• [Instructions for the task] Repeat the data in full. Drop every picture.

[Collected data entries]
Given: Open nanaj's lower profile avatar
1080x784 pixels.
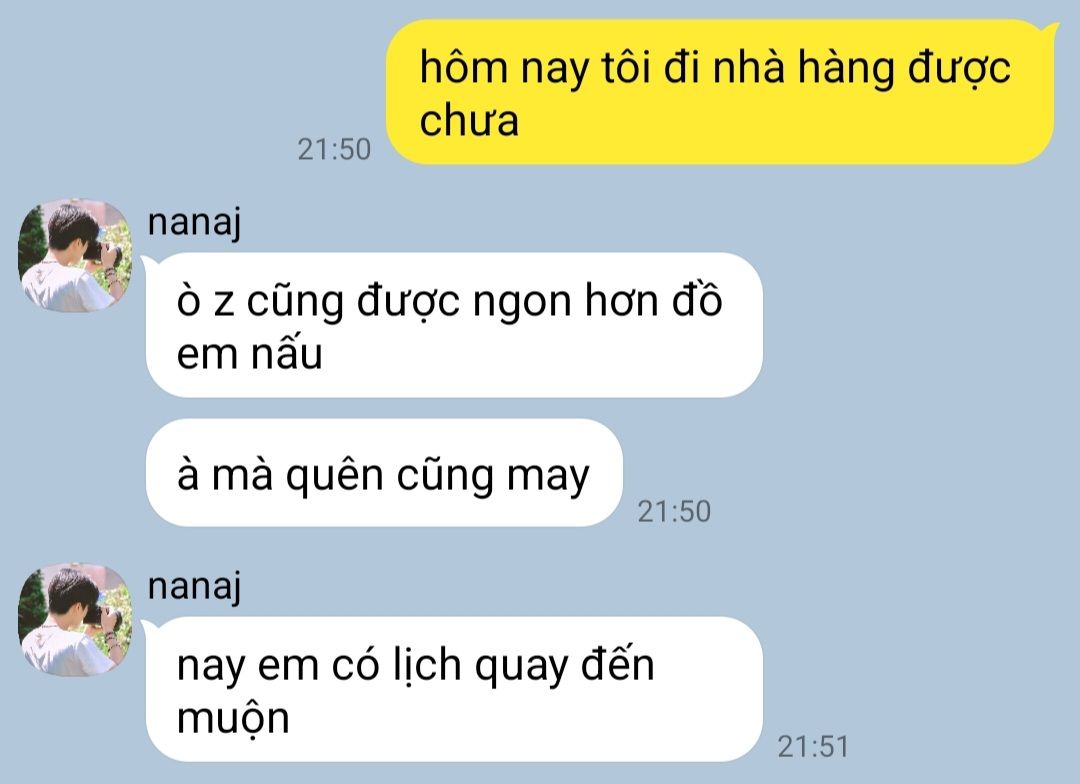Looking at the screenshot, I should point(75,619).
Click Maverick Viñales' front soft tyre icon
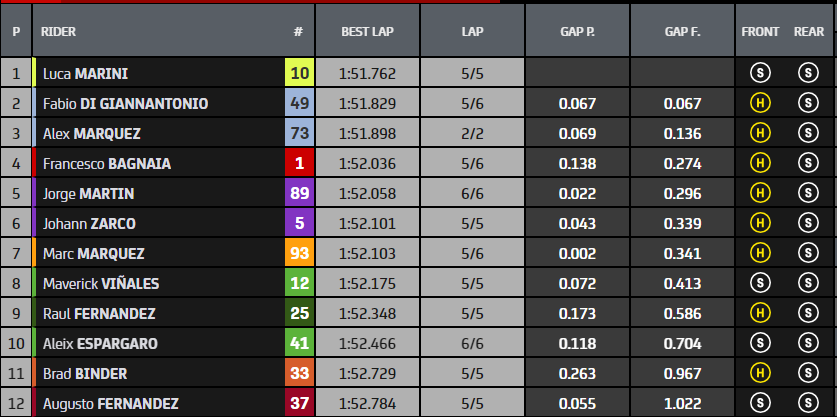Image resolution: width=837 pixels, height=417 pixels. pyautogui.click(x=761, y=284)
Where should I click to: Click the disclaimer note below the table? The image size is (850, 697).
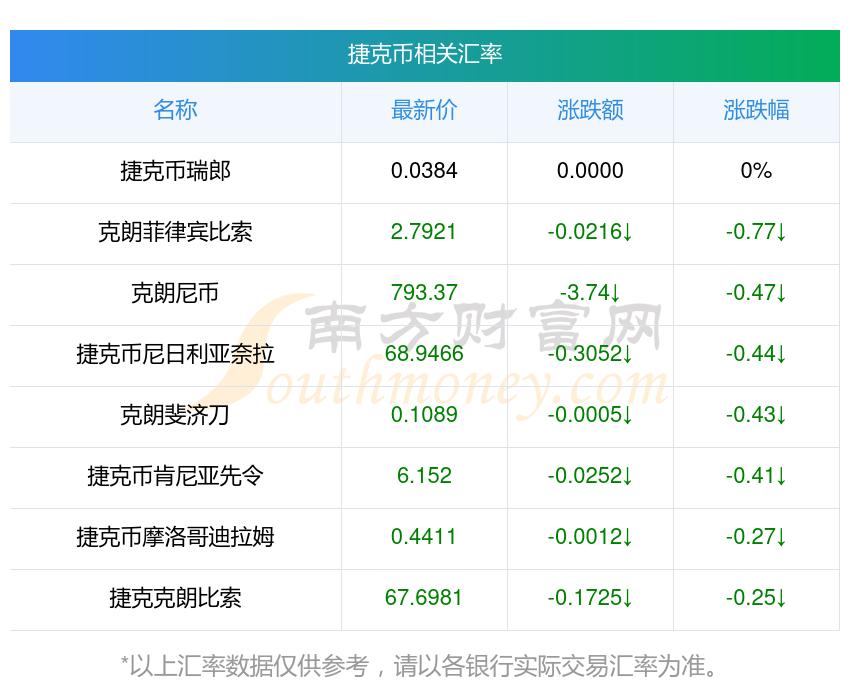point(419,666)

• [Output for this exercise]
Given: Open nanaj's lower profile avatar
1080x784 pixels.
Looking at the screenshot, I should point(75,619).
Click Maverick Viñales' front soft tyre icon
Image resolution: width=837 pixels, height=417 pixels. pyautogui.click(x=761, y=284)
Where should I click to: Click the disclaimer note below the table? The image size is (850, 697).
point(419,666)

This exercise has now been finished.